**ACTION ITEM**
Beginning with the line below that contains "Click the Steem logo icon in navbar" and ending with the line that contains "Viewport: 2048px width, 1536px height.", copy every line exactly. Copy nothing else.

**DATASET ENTRIES**
*** Block opens ***

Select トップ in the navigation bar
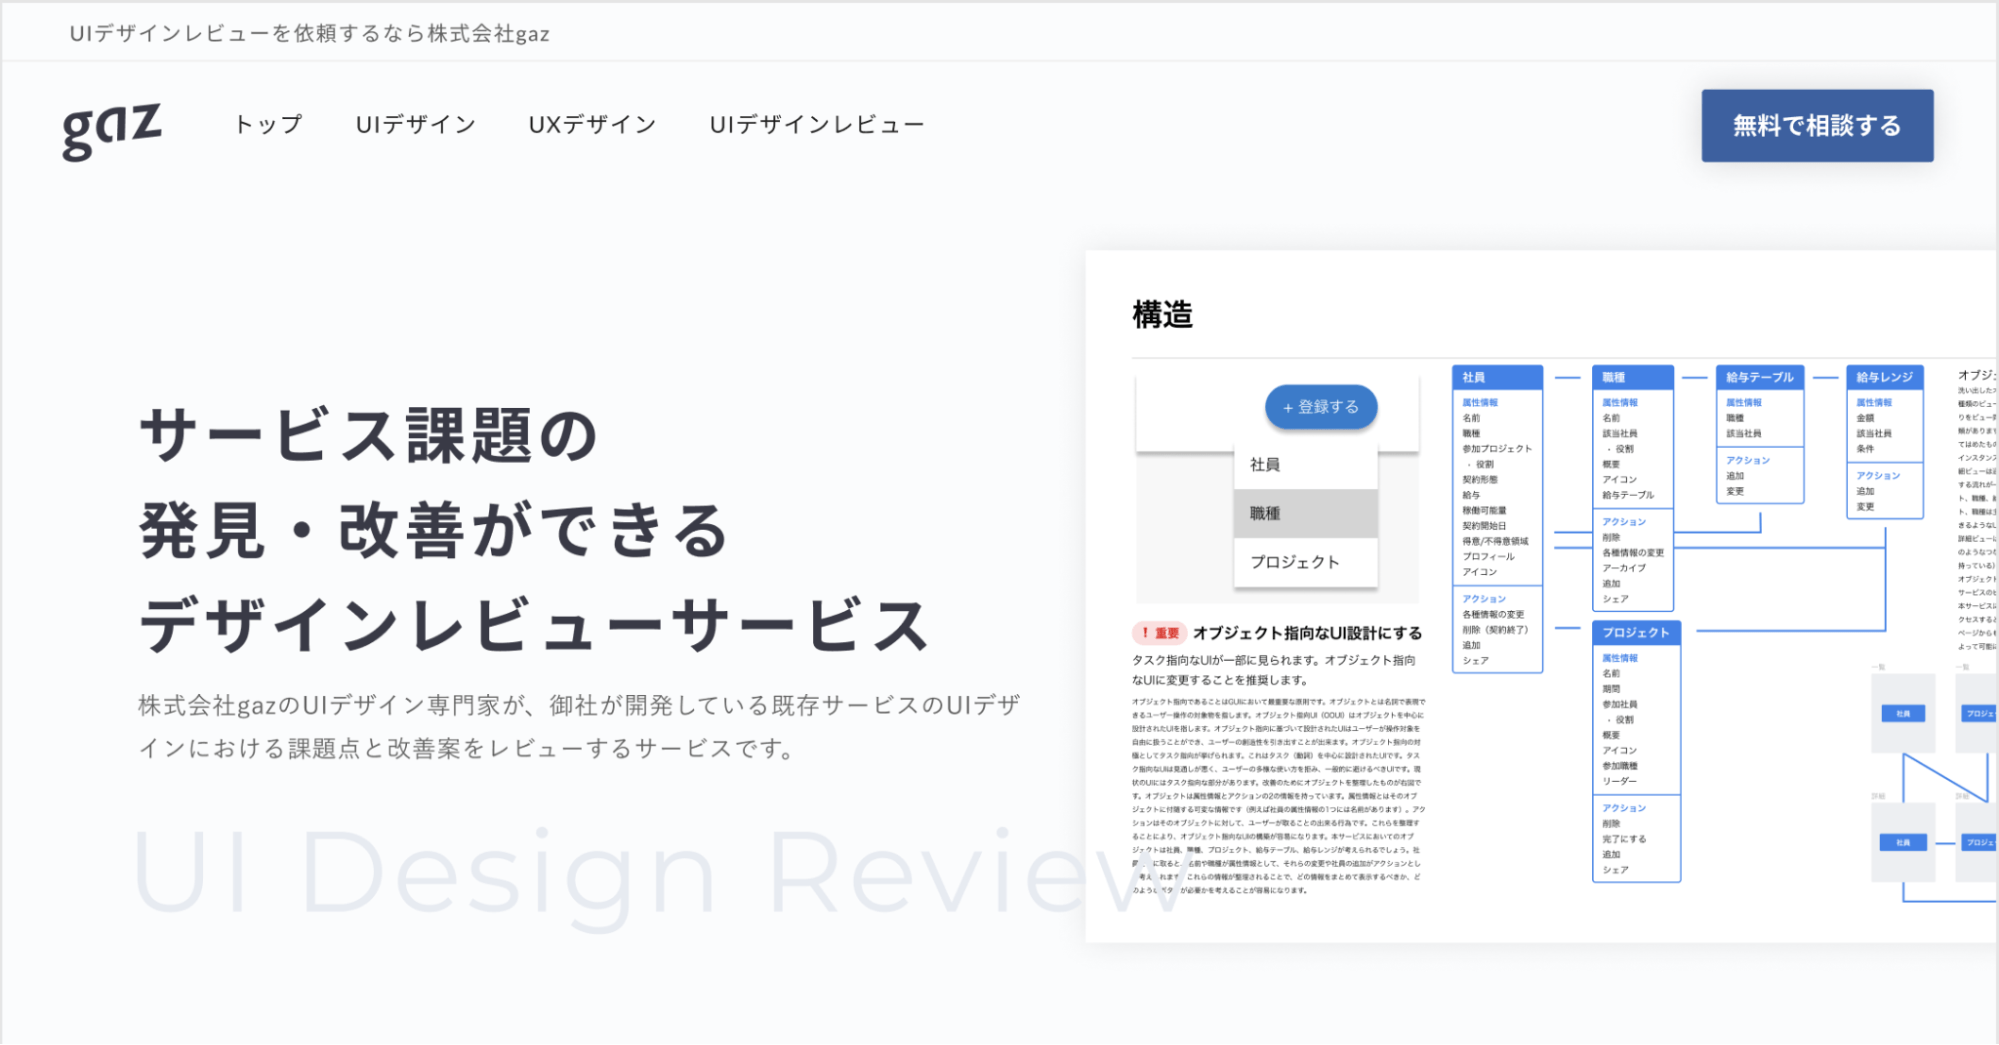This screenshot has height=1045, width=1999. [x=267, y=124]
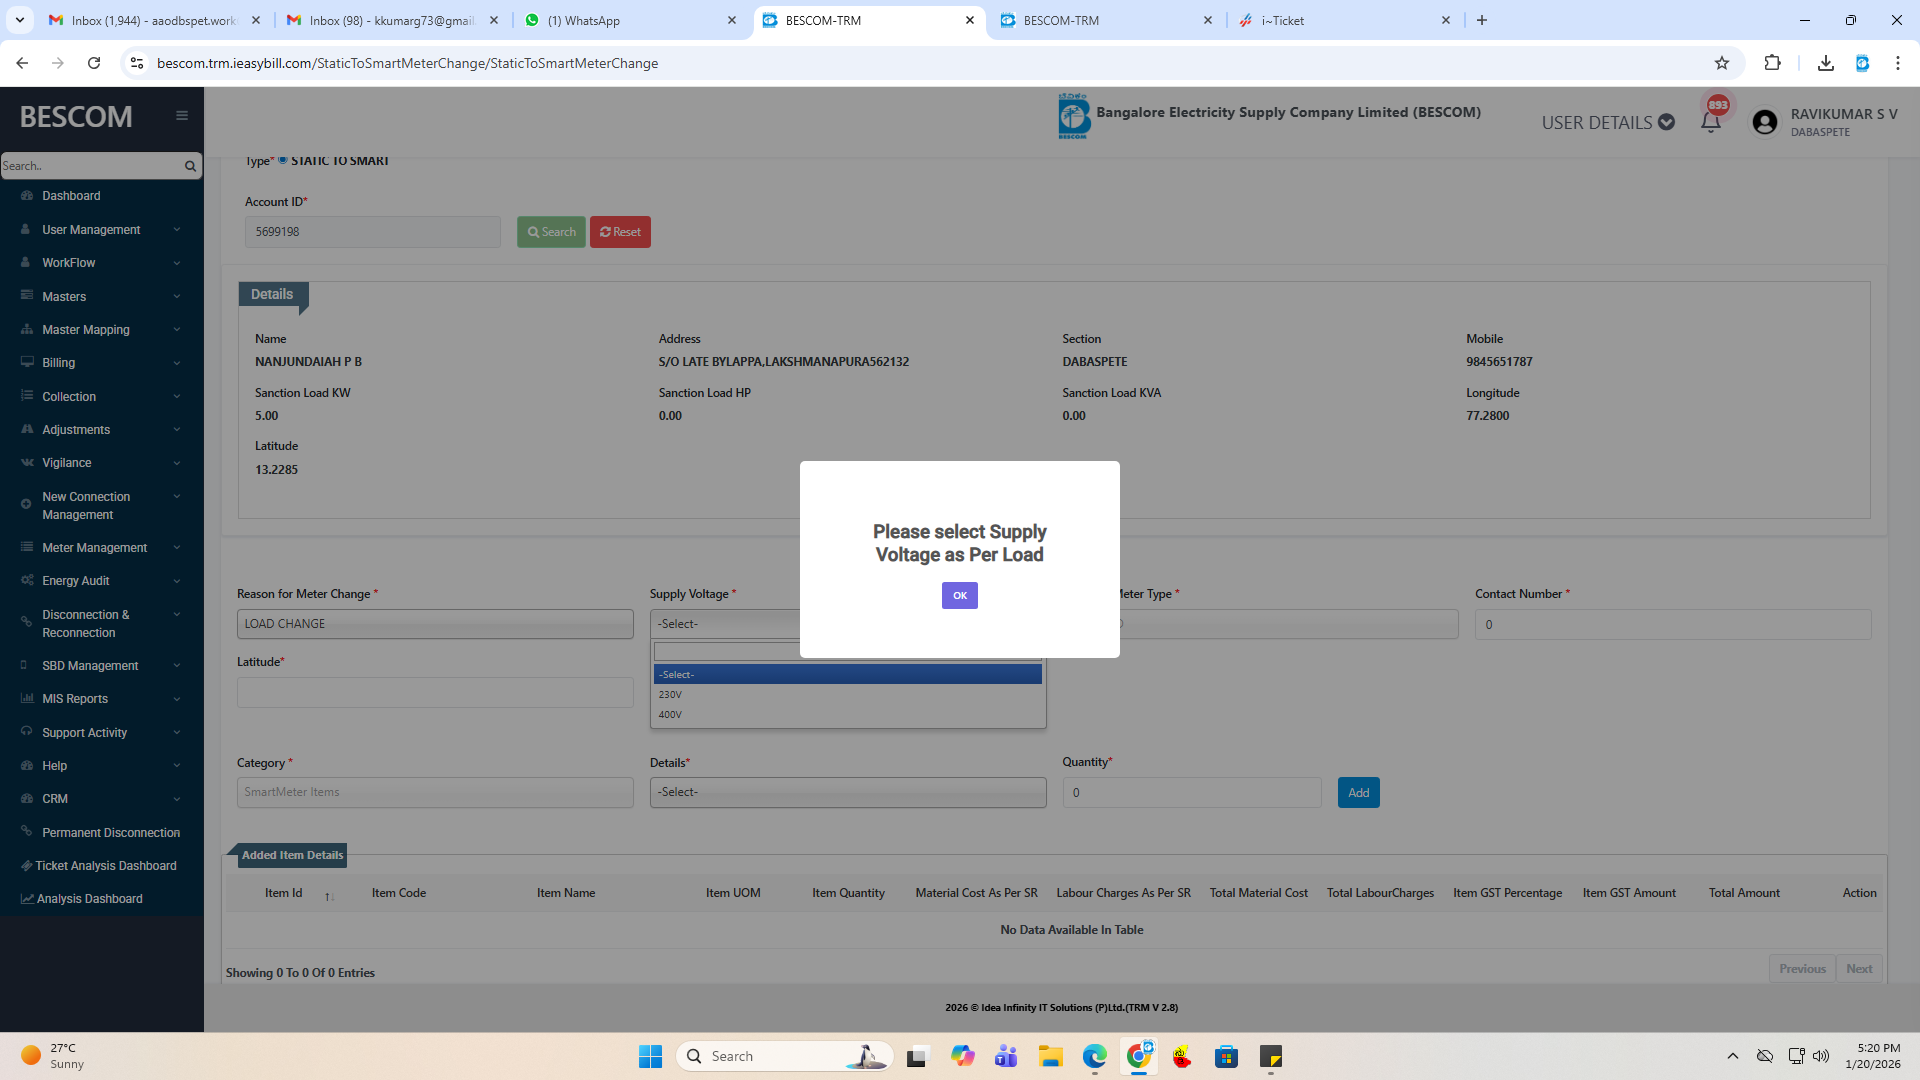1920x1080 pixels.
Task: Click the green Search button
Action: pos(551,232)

*** Block closes ***
*** Block opens ***

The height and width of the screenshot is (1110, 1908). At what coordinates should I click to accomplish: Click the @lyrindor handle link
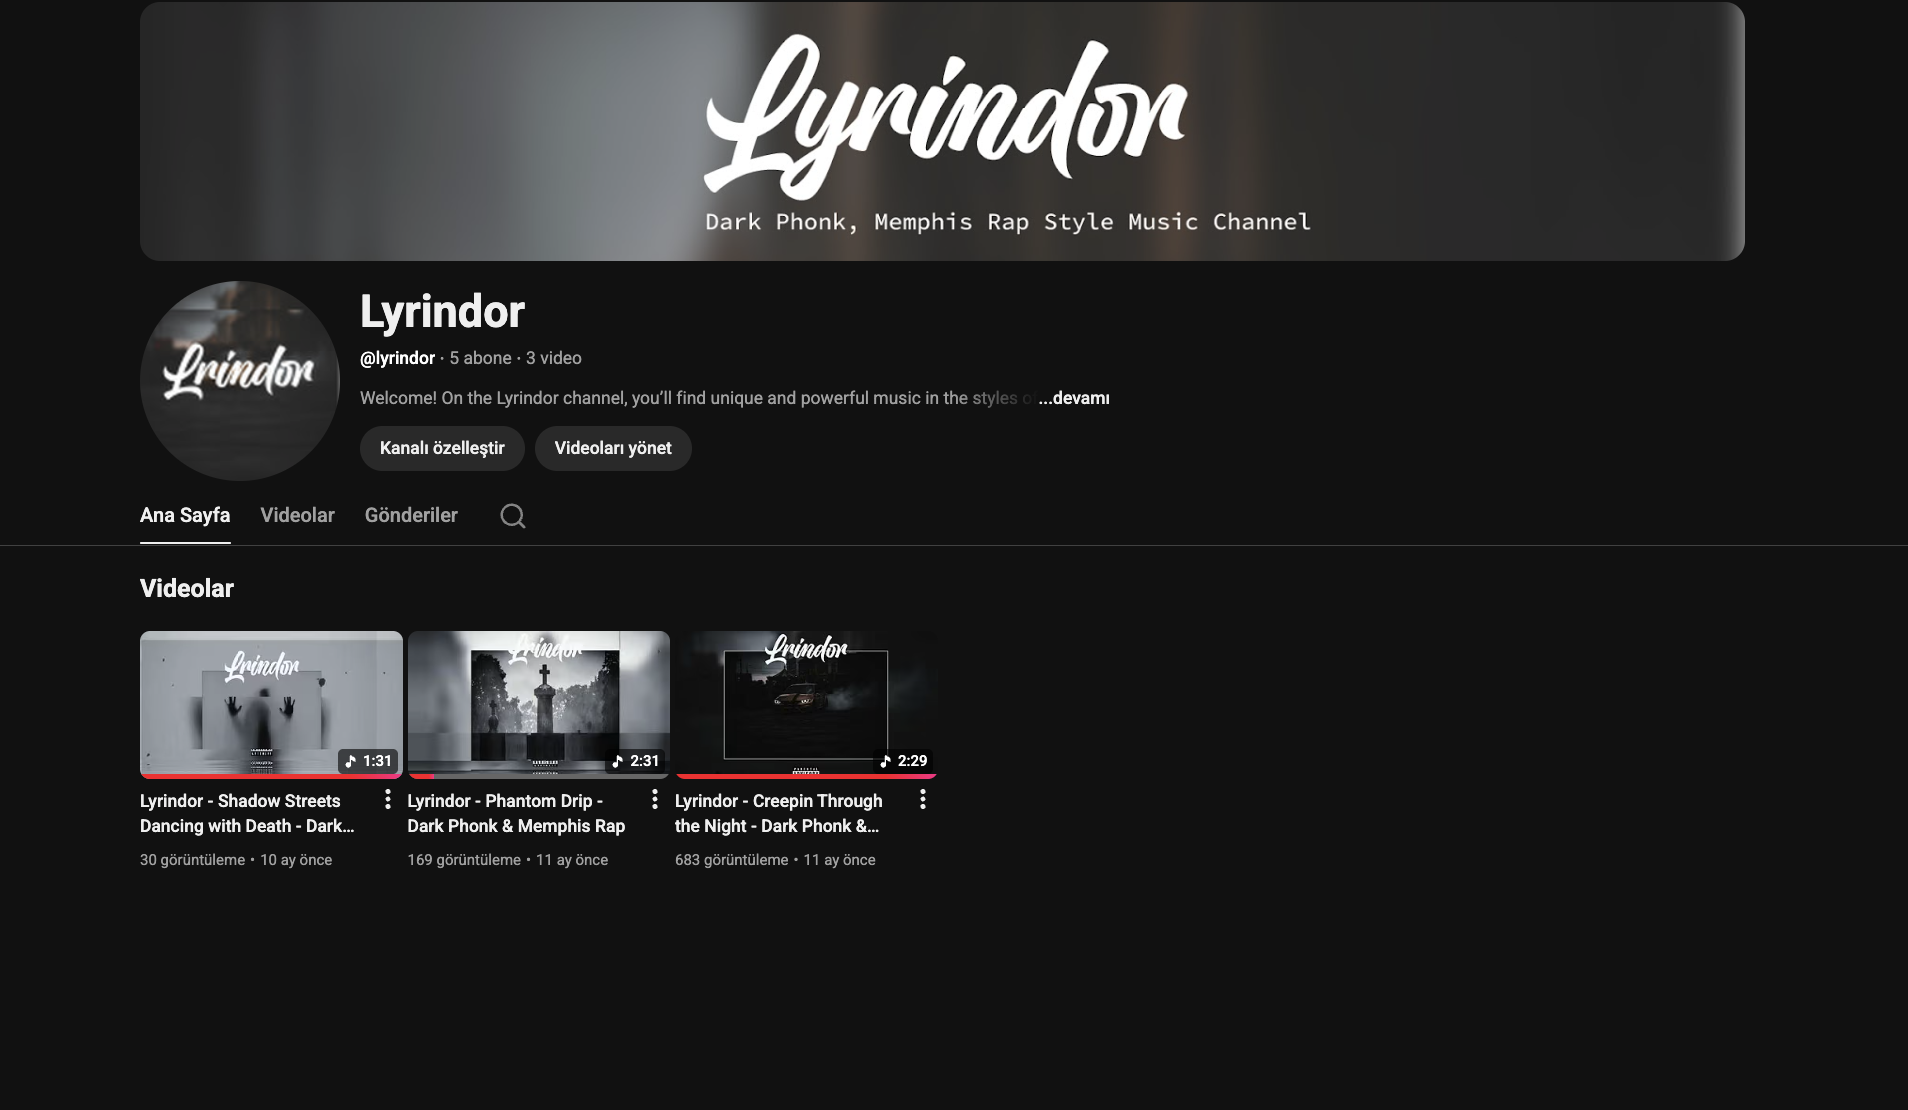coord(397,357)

*** Block closes ***
*** Block opens ***

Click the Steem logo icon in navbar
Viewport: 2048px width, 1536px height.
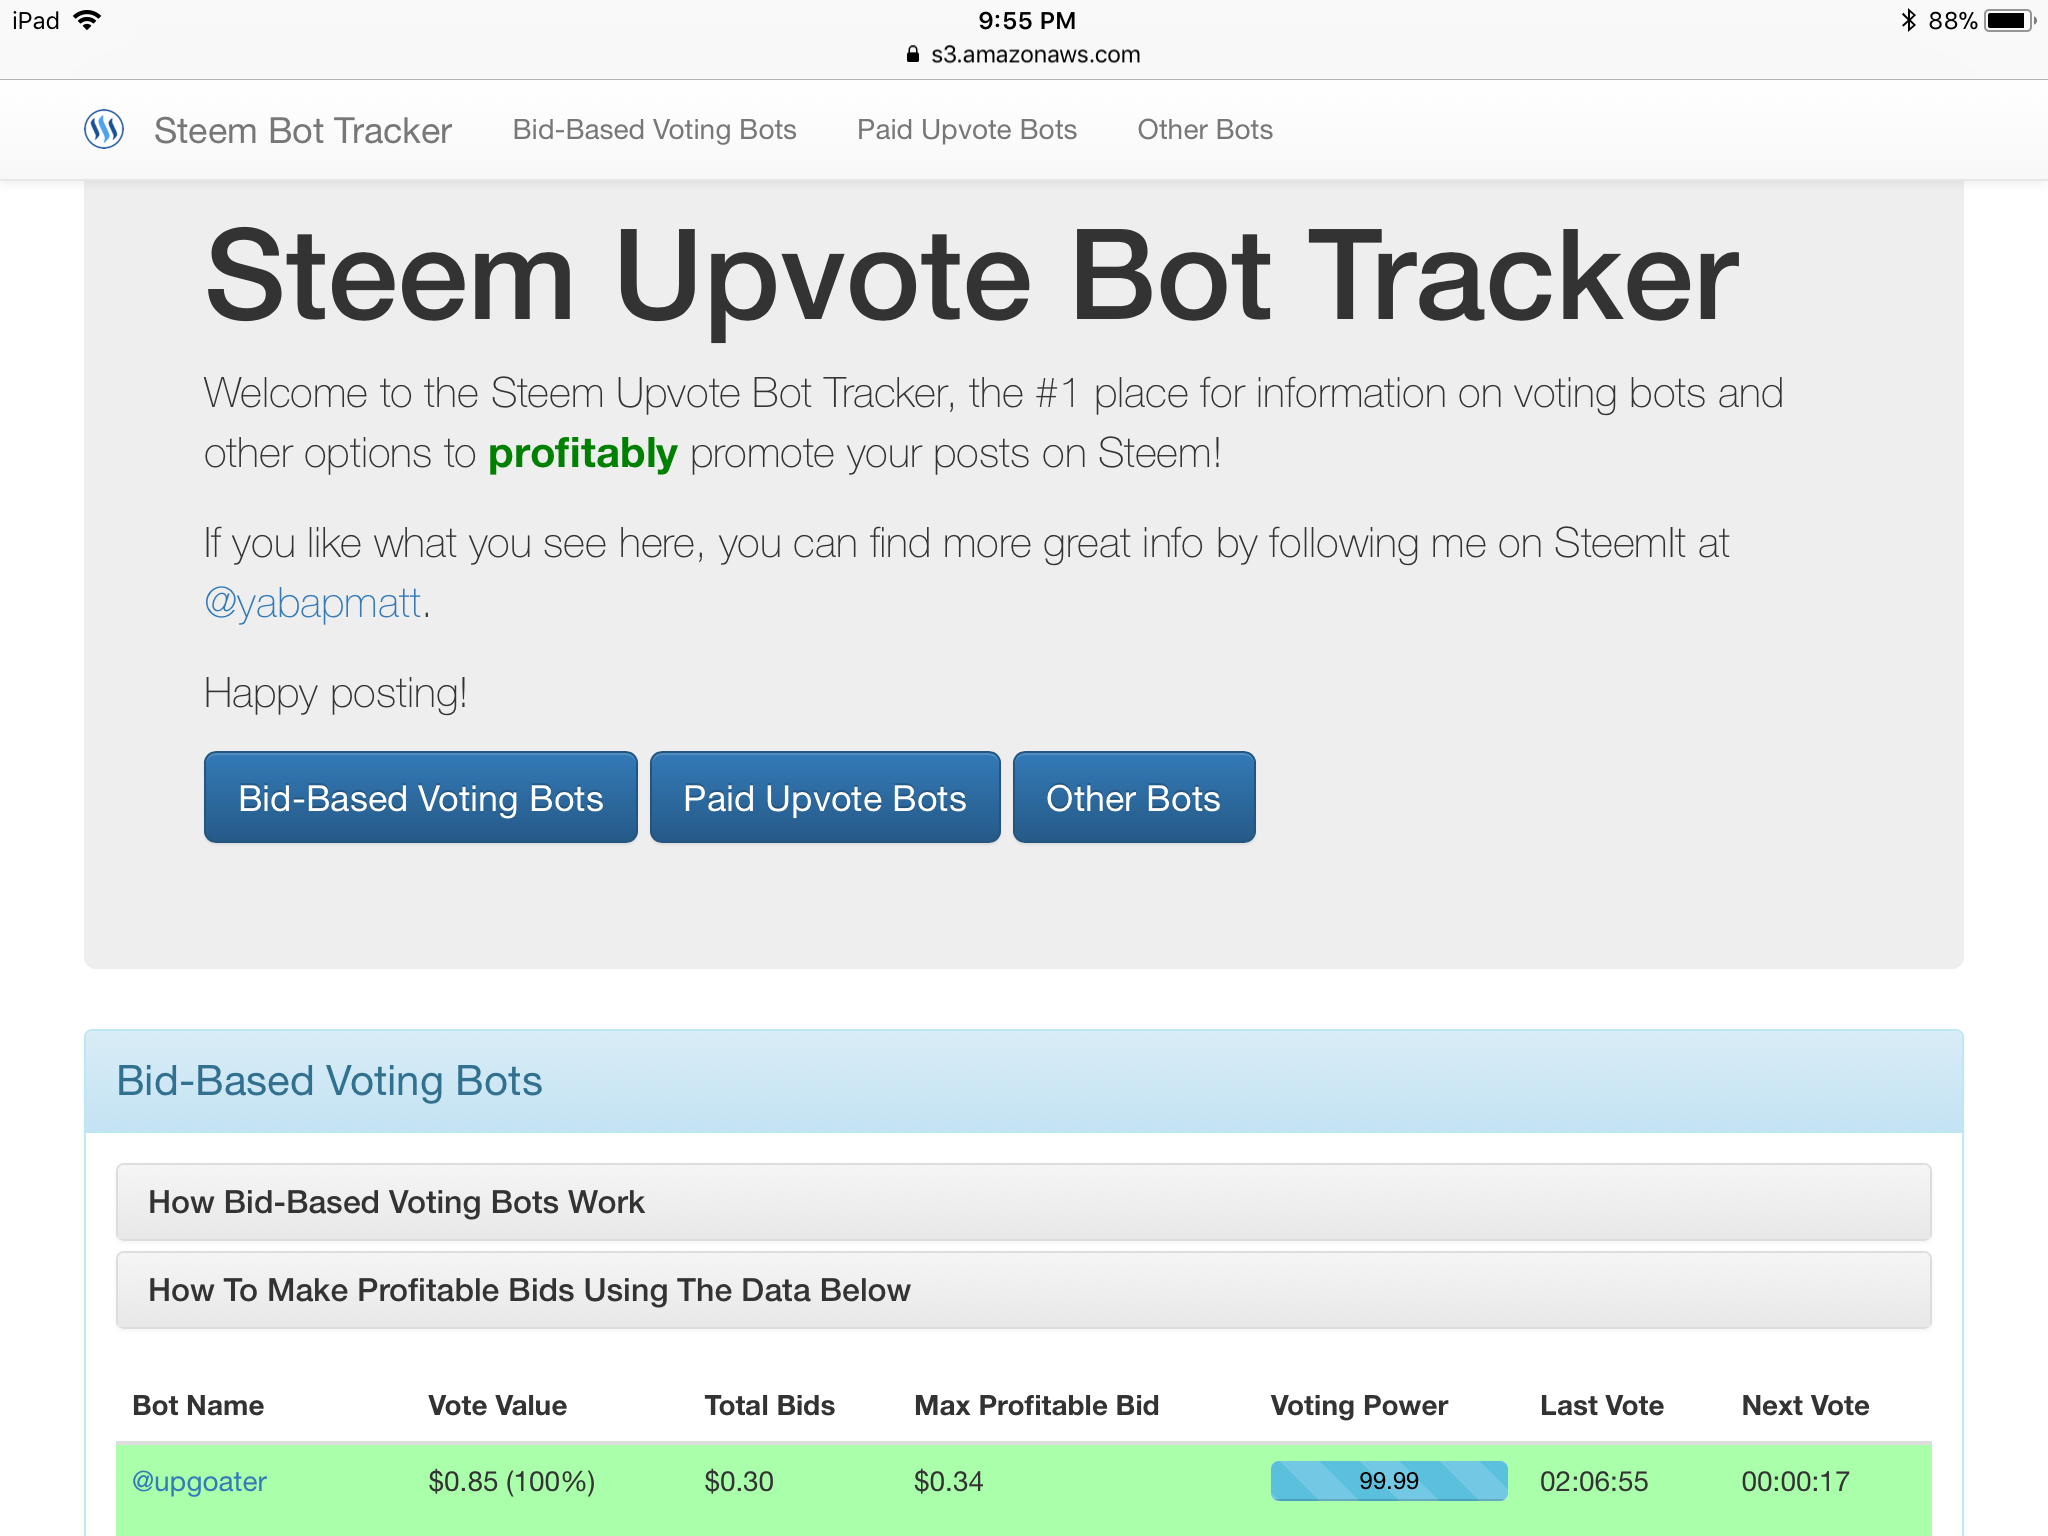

*** Block closes ***

**ANSWER FOR THE TASK**
Click the Steem logo icon in navbar
Viewport: 2048px width, 1536px height.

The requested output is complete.